Monitors followed jets and turbo prop planes, but not piston planes.
The equipment Ernst hosted did find spikes in both ultrafine particle and black carbon emissions before and during take off of airplanes, although the readings inside the home were considerably lower than those taken at any of the outdoor sites.
When the airport shut down, the emissions levels reduced considerably.
According to the study, concentration of ultrafine particles at the East Tarmac site before and after the repaving project were about 12 to 17 times more elevated than the highest spike recorded when the airport was shut down.
The back yard site showed considerably less dramatic reductions, with levels before and after the shut down only reaching four to seven times as high as the highest reading when no planes were landing or taking off from the airport.
Larger planes tended to create more emissions, with highest emissions typically seen within the last two minutes of a holding period — when planes are waiting to take off — and during take off.
Although the study could quantify the peaks and troughs in ultrafine particles and black carbon, the substances are mostly unregulated by the federal government, and there aren’t many studies about their effects on human health.
Those effects aren’t a mystery to Janice Nolen.
“Well, they can kill people,” said Nolen, the assistant vice president for national policy and advocacy for the American Lung Association (ALA).
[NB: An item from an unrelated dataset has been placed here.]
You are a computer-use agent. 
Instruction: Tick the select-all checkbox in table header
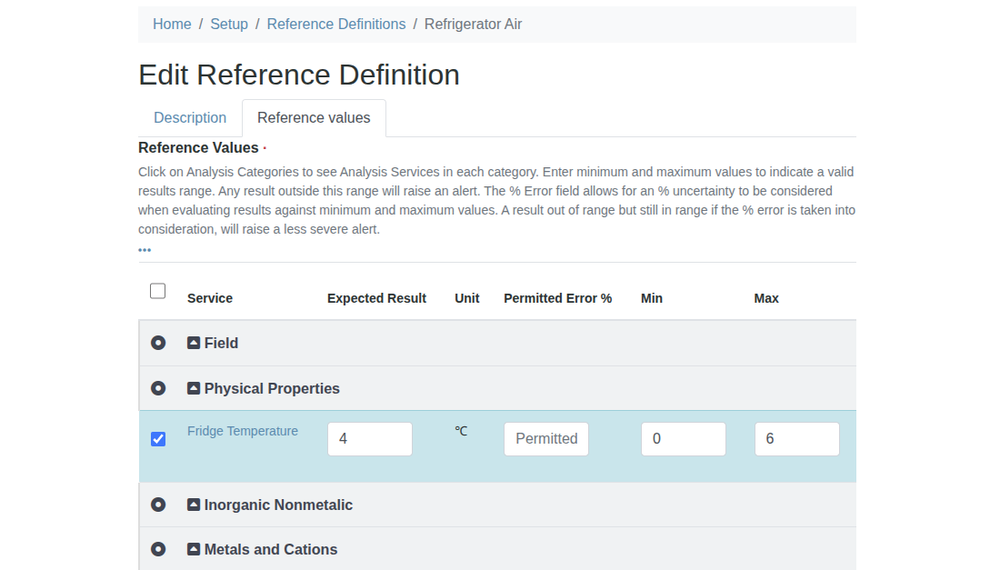tap(158, 291)
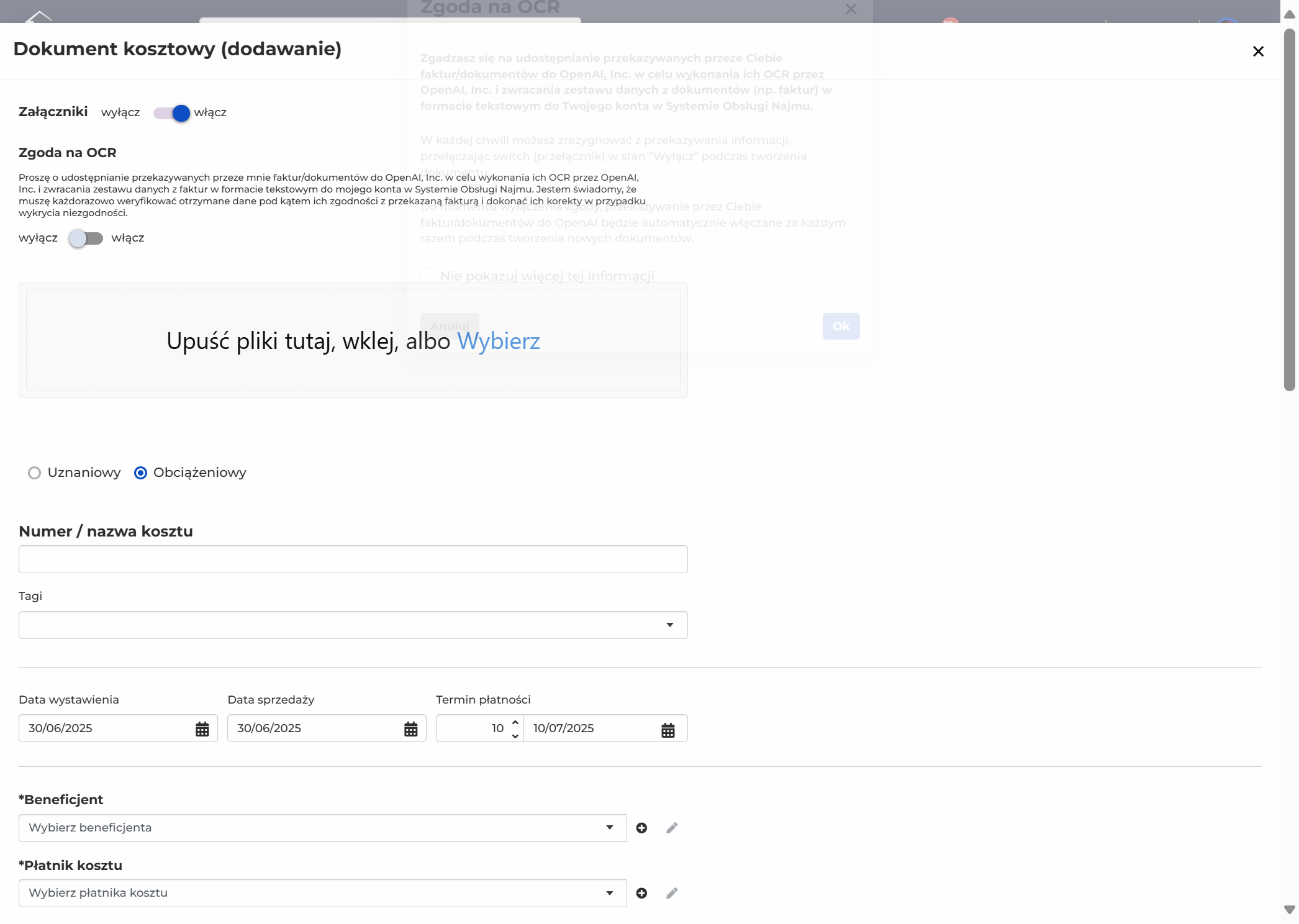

Ultrafines and black carbon have been associated with heart attack, stroke and worsening symptoms of asthma, Nolen said.
Most data the ALA uses comes from studies surrounding highways rather than airports, but health risks have been identified in an area 300 to 500 meters from major roadways.
SMO officials could not comment on the study, which is now in the hands of the airport’s consultant Dr. Paul Roberts, who conducted an air quality study on the Central Valley for the California State government.
“We’ve given the report to our experts. Once the analysis is done, we can comment,” said Airport Manager Robert Trimborn. “We’ve always been proactive in any kind of emissions study, which are done by the agencies that set the standards, and want to get that information out to the public.”